Today, Buddhist nuns and lay women in Sri Lanka and Nepal, Hindu women in India, Evangelican women in United States and Africa, Catholic congregation members in Latin America and Muslim and Jewish women throughout the Middle East all demonstrate that faith and activism can not only co-exist but co-inspire - some to the point of violence, others to the point of interfaith collaboration.

This invocation of religion, though, has proved to be a double-edged sword for women. While many communities have fought long and hard for the infusion of religious doctrine into legal codes, women now bear the burden of overturning increasingly prescriptive and restrictive gender norms that have been codified as law. This includes some form of the Family Code, which is present throughout the Arab world.

Invocation of religion has also brought along prescriptions for women regarding dress, mobility and sexuality. For example, throughout the Muslim diaspora, the veil is making a comeback, and religion is politicizing women who were not previously civically engaged. Scholars, activists and artists continue to consider the controversy, strength and mystery of this cloth.
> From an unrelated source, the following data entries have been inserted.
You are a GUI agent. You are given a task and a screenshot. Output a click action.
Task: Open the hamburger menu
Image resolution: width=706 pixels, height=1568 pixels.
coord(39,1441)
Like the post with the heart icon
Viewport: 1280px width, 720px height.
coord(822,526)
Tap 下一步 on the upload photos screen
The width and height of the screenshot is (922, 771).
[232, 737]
Finally, some women are restricted from civic, social and political participation in contexts where religious fundamentalisms are on the rise. In response, Moroccan feminist Fatima Mernissi asks, "Why do these politicians-turned-Imams come up with an anti-dignity reading of Islam focused on obedience? How come they do not see all the incredible wealth of woman-enhancing historical data they could draw on to build a human rights-nurtured Islam?" Why indeed.